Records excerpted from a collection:
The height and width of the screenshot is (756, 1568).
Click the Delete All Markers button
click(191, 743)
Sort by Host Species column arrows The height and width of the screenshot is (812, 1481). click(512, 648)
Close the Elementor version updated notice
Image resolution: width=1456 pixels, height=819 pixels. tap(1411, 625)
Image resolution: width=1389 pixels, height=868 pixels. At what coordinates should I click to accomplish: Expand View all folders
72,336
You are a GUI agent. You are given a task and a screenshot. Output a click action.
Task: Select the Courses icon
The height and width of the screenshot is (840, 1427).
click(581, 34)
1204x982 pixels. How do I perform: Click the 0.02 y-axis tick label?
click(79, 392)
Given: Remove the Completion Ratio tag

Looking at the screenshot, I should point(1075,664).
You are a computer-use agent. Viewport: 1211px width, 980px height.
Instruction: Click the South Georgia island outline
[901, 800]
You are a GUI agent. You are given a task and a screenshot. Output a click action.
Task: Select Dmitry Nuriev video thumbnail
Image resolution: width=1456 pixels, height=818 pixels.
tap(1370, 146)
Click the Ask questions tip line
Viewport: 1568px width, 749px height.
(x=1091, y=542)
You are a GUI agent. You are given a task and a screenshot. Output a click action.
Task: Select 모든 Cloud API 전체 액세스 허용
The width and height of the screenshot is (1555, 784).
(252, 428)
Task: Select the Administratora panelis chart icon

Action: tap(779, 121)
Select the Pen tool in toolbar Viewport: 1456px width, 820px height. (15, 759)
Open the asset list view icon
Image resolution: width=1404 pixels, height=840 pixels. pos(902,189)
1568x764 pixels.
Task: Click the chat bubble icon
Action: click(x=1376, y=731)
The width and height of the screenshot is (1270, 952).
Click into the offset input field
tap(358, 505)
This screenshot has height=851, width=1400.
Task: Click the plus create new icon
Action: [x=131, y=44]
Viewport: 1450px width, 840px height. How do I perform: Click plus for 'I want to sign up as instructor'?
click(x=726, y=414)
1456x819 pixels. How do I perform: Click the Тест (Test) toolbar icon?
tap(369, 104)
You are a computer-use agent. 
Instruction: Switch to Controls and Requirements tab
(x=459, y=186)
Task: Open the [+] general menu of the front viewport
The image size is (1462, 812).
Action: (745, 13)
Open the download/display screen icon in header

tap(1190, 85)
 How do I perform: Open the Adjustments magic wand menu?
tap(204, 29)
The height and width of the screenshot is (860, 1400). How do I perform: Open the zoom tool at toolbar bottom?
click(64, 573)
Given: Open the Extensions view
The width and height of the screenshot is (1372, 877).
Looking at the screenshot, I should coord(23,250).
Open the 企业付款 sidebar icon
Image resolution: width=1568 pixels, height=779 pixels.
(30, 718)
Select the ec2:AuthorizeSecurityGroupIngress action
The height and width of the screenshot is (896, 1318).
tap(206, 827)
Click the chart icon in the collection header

= TASK TO CARRY OUT =
Repeat the data. Every word must match.

= ANSWER TO THIS TASK =
The height and width of the screenshot is (756, 1568).
Click the Delete All Markers button
click(191, 743)
Sort by Host Species column arrows The height and width of the screenshot is (812, 1481). click(512, 648)
Close the Elementor version updated notice
Image resolution: width=1456 pixels, height=819 pixels. tap(1411, 625)
Image resolution: width=1389 pixels, height=868 pixels. At what coordinates should I click to accomplish: Expand View all folders
72,336
You are a GUI agent. You are given a task and a screenshot. Output a click action.
Task: Select the Courses icon
The height and width of the screenshot is (840, 1427).
click(581, 34)
1204x982 pixels. How do I perform: Click the 0.02 y-axis tick label?
click(79, 392)
Given: Remove the Completion Ratio tag

Looking at the screenshot, I should point(1075,664).
You are a computer-use agent. Viewport: 1211px width, 980px height.
Instruction: Click the South Georgia island outline
[901, 800]
You are a GUI agent. You are given a task and a screenshot. Output a click action.
Task: Select Dmitry Nuriev video thumbnail
Image resolution: width=1456 pixels, height=818 pixels.
tap(1370, 146)
Click the Ask questions tip line
Viewport: 1568px width, 749px height.
(x=1091, y=542)
You are a GUI agent. You are given a task and a screenshot. Output a click action.
Task: Select 모든 Cloud API 전체 액세스 허용
The width and height of the screenshot is (1555, 784).
(252, 428)
Task: Select the Administratora panelis chart icon

Action: tap(779, 121)
Select the Pen tool in toolbar Viewport: 1456px width, 820px height. (15, 759)
Open the asset list view icon
Image resolution: width=1404 pixels, height=840 pixels. pos(902,189)
1568x764 pixels.
Task: Click the chat bubble icon
Action: click(x=1376, y=731)
The width and height of the screenshot is (1270, 952).
Click into the offset input field
tap(358, 505)
This screenshot has height=851, width=1400.
Task: Click the plus create new icon
Action: [x=131, y=44]
Viewport: 1450px width, 840px height. How do I perform: Click plus for 'I want to sign up as instructor'?
click(x=726, y=414)
1456x819 pixels. How do I perform: Click the Тест (Test) toolbar icon?
tap(369, 104)
You are a computer-use agent. 
Instruction: Switch to Controls and Requirements tab
(x=459, y=186)
Task: Open the [+] general menu of the front viewport
The image size is (1462, 812).
Action: (745, 13)
Open the download/display screen icon in header

tap(1190, 85)
 How do I perform: Open the Adjustments magic wand menu?
tap(204, 29)
The height and width of the screenshot is (860, 1400). How do I perform: Open the zoom tool at toolbar bottom?
click(64, 573)
Given: Open the Extensions view
The width and height of the screenshot is (1372, 877).
Looking at the screenshot, I should coord(23,250).
Open the 企业付款 sidebar icon
Image resolution: width=1568 pixels, height=779 pixels.
(30, 718)
Select the ec2:AuthorizeSecurityGroupIngress action
The height and width of the screenshot is (896, 1318).
tap(206, 827)
Click the chart icon in the collection header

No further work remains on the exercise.